WHAT TO WORK ON
Every line of the data below is to be written out again exactly.

GIVEN ENTRIES

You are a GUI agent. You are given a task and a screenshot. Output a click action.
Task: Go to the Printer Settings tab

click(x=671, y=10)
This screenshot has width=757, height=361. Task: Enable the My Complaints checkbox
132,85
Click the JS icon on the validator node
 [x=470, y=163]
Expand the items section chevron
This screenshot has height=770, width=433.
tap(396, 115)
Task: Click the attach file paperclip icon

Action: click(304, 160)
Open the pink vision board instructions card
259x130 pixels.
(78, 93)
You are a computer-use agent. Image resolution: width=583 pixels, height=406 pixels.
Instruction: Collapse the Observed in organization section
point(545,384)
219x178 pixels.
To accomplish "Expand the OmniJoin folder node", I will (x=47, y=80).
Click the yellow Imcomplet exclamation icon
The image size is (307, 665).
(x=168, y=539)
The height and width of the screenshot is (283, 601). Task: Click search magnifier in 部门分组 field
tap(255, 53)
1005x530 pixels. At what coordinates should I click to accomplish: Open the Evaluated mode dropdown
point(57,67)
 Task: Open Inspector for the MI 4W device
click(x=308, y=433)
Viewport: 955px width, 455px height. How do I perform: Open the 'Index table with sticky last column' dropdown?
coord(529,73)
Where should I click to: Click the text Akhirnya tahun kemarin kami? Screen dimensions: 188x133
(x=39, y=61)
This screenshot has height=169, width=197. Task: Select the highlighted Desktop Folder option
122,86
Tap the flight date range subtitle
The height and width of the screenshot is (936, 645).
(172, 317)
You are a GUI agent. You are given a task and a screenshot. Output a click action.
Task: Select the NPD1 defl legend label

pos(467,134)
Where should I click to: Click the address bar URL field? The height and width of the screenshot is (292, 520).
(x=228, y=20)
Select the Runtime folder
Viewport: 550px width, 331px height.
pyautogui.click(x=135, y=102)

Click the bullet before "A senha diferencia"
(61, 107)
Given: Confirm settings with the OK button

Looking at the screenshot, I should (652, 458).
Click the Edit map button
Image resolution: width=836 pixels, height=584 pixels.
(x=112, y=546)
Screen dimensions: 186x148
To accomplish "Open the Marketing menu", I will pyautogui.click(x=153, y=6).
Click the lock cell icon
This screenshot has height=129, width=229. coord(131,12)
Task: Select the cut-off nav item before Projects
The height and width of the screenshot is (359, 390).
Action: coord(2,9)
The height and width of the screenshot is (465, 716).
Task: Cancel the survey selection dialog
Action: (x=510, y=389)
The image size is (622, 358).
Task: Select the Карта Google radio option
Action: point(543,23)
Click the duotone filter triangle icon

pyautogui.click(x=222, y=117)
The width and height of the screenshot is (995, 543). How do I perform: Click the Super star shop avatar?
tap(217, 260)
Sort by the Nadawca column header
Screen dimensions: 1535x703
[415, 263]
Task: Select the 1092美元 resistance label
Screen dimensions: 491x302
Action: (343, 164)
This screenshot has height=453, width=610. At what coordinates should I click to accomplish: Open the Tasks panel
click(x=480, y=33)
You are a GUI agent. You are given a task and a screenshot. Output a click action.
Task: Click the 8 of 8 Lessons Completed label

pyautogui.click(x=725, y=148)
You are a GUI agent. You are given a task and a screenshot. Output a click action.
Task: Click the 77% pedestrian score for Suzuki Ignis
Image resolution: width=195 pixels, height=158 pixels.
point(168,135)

SOLUTION FOR THIS PROBLEM
You are a GUI agent. You are given a task and a screenshot. Output a click action.
Task: Go to the Printer Settings tab

click(x=671, y=10)
This screenshot has width=757, height=361. Task: Enable the My Complaints checkbox
132,85
Click the JS icon on the validator node
 [x=470, y=163]
Expand the items section chevron
This screenshot has height=770, width=433.
tap(396, 115)
Task: Click the attach file paperclip icon

Action: click(304, 160)
Open the pink vision board instructions card
259x130 pixels.
(78, 93)
You are a computer-use agent. Image resolution: width=583 pixels, height=406 pixels.
Instruction: Collapse the Observed in organization section
point(545,384)
219x178 pixels.
To accomplish "Expand the OmniJoin folder node", I will (x=47, y=80).
Click the yellow Imcomplet exclamation icon
The image size is (307, 665).
(x=168, y=539)
The height and width of the screenshot is (283, 601). Task: Click search magnifier in 部门分组 field
tap(255, 53)
1005x530 pixels. At what coordinates should I click to accomplish: Open the Evaluated mode dropdown
point(57,67)
 Task: Open Inspector for the MI 4W device
click(x=308, y=433)
Viewport: 955px width, 455px height. How do I perform: Open the 'Index table with sticky last column' dropdown?
coord(529,73)
Where should I click to: Click the text Akhirnya tahun kemarin kami? Screen dimensions: 188x133
(x=39, y=61)
This screenshot has height=169, width=197. Task: Select the highlighted Desktop Folder option
122,86
Tap the flight date range subtitle
The height and width of the screenshot is (936, 645).
(172, 317)
You are a GUI agent. You are given a task and a screenshot. Output a click action.
Task: Select the NPD1 defl legend label

pos(467,134)
Where should I click to: Click the address bar URL field? The height and width of the screenshot is (292, 520).
(x=228, y=20)
Select the Runtime folder
Viewport: 550px width, 331px height.
pyautogui.click(x=135, y=102)

Click the bullet before "A senha diferencia"
(61, 107)
Given: Confirm settings with the OK button

Looking at the screenshot, I should (652, 458).
Click the Edit map button
Image resolution: width=836 pixels, height=584 pixels.
(x=112, y=546)
Screen dimensions: 186x148
To accomplish "Open the Marketing menu", I will pyautogui.click(x=153, y=6).
Click the lock cell icon
This screenshot has height=129, width=229. coord(131,12)
Task: Select the cut-off nav item before Projects
The height and width of the screenshot is (359, 390).
Action: coord(2,9)
The height and width of the screenshot is (465, 716).
Task: Cancel the survey selection dialog
Action: (x=510, y=389)
The image size is (622, 358).
Task: Select the Карта Google radio option
Action: point(543,23)
Click the duotone filter triangle icon

pyautogui.click(x=222, y=117)
The width and height of the screenshot is (995, 543). How do I perform: Click the Super star shop avatar?
tap(217, 260)
Sort by the Nadawca column header
Screen dimensions: 1535x703
[415, 263]
Task: Select the 1092美元 resistance label
Screen dimensions: 491x302
Action: (343, 164)
This screenshot has height=453, width=610. At what coordinates should I click to accomplish: Open the Tasks panel
click(x=480, y=33)
You are a GUI agent. You are given a task and a screenshot. Output a click action.
Task: Click the 8 of 8 Lessons Completed label

pyautogui.click(x=725, y=148)
You are a GUI agent. You are given a task and a screenshot. Output a click action.
Task: Click the 77% pedestrian score for Suzuki Ignis
Image resolution: width=195 pixels, height=158 pixels.
point(168,135)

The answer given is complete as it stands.